_Work instruction 1_: From the interview on Islamic philosophy, return the passage starting at "Islamic world had" and ending at "the medieval age?", with its wording unchanged.
_Work instruction 2_: Write the next part of the interview on Islamic philosophy's influence on medieval thought, picking up after its final sentence.

_Given text_:
Islamic world had extraordinary effect on medieval philosophers: Charles Taliaferro
TEHRAN —“Muslim world had made such extraordinary headway in mathematics, algebra, medicine, and the sciences in general, it was inevitable that its philosophical contribution needed to be taken seriously by medieval philosophers,” Charles Taliaferro tells the Tehran Times.
Taliaferro, who teaches philosophy at St. Olaf College, says, “It was the translation of so many philosophical texts from Greco-Roman antiquity into Syriac, Persian and Arabic that was pivotal in the continuation of philosophical work after the fall of the Roman Empire.”
Following is the text of the interview:
Q: What was the impact of Islamic philosophy on western philosophy in the medieval age?
A: Islamic philosophy was highly significant in terms of offering positive, constructive views of time and space, the philosophy of causation with a developed theory of natural and divine causation, the understanding of God as necessarily existing, different accounts of the human soul, the active intellect, accounts of reason, virtue, happiness, and more. Arabic and Persian Muslim philosophers also provided an important challenge to Christian and Jewish philosophers in the medieval era as it provided the western world with a sophisticated, rich alternative to Christian and Jewish theism. As it became clear that the Muslim world had made such extraordinary headway in mathematics, algebra, medicine, and the sciences in general, it was inevitable that its philosophical contribution needed to be taken seriously by medieval philosophers.

[Collected data]

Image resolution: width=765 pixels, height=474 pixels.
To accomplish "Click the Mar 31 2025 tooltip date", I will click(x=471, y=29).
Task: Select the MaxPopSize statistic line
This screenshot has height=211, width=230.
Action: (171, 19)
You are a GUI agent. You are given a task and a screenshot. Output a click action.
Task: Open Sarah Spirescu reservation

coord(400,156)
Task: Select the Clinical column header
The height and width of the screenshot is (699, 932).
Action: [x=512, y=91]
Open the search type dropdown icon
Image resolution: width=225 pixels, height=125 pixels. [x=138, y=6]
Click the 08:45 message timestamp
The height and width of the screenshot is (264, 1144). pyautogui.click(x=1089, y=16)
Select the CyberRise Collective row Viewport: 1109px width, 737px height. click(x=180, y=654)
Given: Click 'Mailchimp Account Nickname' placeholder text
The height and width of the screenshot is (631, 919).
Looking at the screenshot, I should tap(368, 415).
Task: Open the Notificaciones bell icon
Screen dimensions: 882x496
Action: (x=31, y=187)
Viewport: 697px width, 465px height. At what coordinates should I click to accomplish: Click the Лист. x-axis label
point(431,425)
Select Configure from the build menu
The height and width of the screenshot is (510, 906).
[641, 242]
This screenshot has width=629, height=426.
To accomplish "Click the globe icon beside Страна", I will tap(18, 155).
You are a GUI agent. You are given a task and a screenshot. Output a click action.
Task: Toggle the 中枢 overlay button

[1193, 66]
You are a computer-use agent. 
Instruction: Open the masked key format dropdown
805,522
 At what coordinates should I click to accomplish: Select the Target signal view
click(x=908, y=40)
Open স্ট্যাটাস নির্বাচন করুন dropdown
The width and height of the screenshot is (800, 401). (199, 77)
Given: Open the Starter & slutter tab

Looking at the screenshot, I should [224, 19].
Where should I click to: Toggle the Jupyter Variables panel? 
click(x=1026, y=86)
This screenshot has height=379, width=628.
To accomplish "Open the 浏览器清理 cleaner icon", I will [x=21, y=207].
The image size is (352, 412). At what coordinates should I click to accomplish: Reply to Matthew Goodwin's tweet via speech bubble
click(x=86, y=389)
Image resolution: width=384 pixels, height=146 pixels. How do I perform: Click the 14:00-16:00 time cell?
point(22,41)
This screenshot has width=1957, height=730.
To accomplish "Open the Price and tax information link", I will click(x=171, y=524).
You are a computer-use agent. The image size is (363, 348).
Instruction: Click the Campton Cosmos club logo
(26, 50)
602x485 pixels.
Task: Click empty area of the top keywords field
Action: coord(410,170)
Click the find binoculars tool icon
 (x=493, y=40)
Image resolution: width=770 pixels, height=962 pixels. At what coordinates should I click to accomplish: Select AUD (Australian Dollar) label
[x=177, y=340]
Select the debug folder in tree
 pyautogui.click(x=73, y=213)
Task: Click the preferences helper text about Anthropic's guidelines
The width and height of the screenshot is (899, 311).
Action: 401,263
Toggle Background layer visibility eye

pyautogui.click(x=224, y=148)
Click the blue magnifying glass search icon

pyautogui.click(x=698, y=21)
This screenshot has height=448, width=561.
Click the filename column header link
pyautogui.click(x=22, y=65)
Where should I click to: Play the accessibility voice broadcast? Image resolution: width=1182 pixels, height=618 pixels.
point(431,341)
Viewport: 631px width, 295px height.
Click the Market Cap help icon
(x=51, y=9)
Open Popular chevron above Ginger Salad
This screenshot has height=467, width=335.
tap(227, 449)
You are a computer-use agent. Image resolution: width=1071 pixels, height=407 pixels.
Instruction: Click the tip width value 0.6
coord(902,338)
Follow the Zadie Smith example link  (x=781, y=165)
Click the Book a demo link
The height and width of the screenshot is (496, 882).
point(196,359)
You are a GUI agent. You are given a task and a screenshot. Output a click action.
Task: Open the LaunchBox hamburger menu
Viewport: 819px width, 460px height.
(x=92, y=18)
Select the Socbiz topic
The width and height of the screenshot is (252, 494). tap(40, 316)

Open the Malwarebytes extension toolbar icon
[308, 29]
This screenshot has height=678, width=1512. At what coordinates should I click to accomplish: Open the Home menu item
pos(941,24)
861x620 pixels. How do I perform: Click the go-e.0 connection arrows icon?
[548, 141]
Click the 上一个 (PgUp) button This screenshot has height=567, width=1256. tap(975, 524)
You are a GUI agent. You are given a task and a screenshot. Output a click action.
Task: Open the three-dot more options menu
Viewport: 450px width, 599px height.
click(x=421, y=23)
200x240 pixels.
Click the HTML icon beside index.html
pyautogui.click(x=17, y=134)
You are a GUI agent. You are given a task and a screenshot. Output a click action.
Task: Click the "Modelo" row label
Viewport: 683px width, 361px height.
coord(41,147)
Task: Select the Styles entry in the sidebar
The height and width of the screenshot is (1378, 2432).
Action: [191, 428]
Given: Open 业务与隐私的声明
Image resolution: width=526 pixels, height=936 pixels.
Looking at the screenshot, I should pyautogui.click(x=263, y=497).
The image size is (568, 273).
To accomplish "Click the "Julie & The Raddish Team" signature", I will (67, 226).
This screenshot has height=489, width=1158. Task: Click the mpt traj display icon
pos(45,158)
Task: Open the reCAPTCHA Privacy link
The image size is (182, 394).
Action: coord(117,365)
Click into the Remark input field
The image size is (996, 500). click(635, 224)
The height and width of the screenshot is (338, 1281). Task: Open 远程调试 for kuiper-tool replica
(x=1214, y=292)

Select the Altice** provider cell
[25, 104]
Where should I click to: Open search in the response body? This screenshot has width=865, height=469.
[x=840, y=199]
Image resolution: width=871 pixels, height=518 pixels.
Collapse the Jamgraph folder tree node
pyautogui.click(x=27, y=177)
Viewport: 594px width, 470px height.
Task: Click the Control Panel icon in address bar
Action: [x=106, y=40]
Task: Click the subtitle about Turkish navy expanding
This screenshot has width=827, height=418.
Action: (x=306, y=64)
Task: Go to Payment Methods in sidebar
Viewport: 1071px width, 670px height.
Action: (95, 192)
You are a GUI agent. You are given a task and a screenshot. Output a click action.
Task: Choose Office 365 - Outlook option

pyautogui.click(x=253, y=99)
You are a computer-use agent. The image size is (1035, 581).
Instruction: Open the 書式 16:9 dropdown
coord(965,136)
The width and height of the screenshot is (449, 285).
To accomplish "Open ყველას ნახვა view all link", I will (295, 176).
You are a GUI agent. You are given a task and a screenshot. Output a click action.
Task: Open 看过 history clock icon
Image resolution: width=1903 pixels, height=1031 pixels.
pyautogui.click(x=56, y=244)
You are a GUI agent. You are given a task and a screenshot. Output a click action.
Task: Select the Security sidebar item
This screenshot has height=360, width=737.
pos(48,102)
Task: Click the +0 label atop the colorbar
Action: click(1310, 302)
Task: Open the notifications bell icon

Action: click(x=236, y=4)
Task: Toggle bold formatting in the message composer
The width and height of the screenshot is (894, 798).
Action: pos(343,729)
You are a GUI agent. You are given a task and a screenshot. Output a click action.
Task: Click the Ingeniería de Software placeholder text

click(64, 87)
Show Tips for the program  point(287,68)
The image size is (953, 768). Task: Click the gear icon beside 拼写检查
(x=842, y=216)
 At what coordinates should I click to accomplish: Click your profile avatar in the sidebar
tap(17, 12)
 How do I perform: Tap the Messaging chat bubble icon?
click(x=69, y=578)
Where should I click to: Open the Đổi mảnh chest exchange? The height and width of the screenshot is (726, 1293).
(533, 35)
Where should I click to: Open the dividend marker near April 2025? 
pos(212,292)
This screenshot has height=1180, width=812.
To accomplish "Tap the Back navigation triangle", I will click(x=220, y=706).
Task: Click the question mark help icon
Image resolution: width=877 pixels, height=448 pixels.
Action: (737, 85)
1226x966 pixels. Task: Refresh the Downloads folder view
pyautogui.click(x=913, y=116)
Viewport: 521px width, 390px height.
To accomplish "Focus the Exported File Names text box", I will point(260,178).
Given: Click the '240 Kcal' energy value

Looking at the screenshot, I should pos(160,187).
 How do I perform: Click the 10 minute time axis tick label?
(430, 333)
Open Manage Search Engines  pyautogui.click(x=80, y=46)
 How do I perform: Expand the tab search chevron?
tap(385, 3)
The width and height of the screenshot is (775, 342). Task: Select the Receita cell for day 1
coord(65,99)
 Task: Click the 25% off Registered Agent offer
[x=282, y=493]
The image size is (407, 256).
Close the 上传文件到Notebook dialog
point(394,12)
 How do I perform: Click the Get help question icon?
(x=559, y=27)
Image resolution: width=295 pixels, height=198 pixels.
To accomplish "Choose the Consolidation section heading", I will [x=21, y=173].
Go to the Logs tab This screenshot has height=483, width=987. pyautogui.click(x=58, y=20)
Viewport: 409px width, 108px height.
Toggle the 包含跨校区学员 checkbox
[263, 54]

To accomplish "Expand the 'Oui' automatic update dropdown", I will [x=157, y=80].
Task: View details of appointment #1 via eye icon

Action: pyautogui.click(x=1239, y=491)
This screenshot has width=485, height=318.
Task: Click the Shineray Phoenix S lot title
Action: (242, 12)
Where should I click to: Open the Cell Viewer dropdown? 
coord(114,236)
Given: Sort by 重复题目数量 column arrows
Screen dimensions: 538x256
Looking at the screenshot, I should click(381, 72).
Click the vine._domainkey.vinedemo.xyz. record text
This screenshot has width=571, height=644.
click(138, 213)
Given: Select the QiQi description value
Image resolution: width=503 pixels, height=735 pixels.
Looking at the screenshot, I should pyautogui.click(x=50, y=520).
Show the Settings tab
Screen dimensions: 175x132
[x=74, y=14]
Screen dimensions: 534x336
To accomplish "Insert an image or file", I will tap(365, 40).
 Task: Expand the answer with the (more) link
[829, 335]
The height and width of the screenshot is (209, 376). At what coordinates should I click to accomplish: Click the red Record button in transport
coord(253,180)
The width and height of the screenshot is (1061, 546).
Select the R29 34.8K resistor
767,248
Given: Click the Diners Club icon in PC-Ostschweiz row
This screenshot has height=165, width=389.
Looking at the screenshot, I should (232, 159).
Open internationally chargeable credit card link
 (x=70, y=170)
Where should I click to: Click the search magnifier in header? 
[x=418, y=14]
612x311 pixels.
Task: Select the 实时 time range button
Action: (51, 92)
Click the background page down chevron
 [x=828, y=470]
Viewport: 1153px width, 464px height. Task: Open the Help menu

_Reply 1_:
Islamic world had extraordinary effect on medieval philosophers: Charles Taliaferro
TEHRAN —“Muslim world had made such extraordinary headway in mathematics, algebra, medicine, and the sciences in general, it was inevitable that its philosophical contribution needed to be taken seriously by medieval philosophers,” Charles Taliaferro tells the Tehran Times.
Taliaferro, who teaches philosophy at St. Olaf College, says, “It was the translation of so many philosophical texts from Greco-Roman antiquity into Syriac, Persian and Arabic that was pivotal in the continuation of philosophical work after the fall of the Roman Empire.”
Following is the text of the interview:
Q: What was the impact of Islamic philosophy on western philosophy in the medieval age?

_Reply 2_:
Q: What was the impact of translation movement in the Islamic world on transforming the classical texts in the modern world?
A: It was the translation of so many philosophical texts from Greco-Roman antiquity into Syriac, Persian and Arabic that was pivotal in the continuation of philosophical work after the fall of the Roman Empire. It was through multiple sites, Sicily, Toledo in Spain, Antioch, and more, that the classical texts gradually reached western sites in which Islamic work entered the western intellectual world through Latin translations. Some textbooks today report that it was the conquest of Constantinople that was an important catalyst in bringing about the infusion of ancient Greek texts from Islamic sources into Europe and it was that event that fueled the Renaissance, but the texts, translations, and scholarship reached the west earlier and through non-violent exchanges. The impact of the translation movement of Arabic to Latin was major and was almost as powerful as the massive translation of Greek to Latin texts in the medieval era.
Q: In which branches of humanities was the impact of Islamic thought more impressive on western thought?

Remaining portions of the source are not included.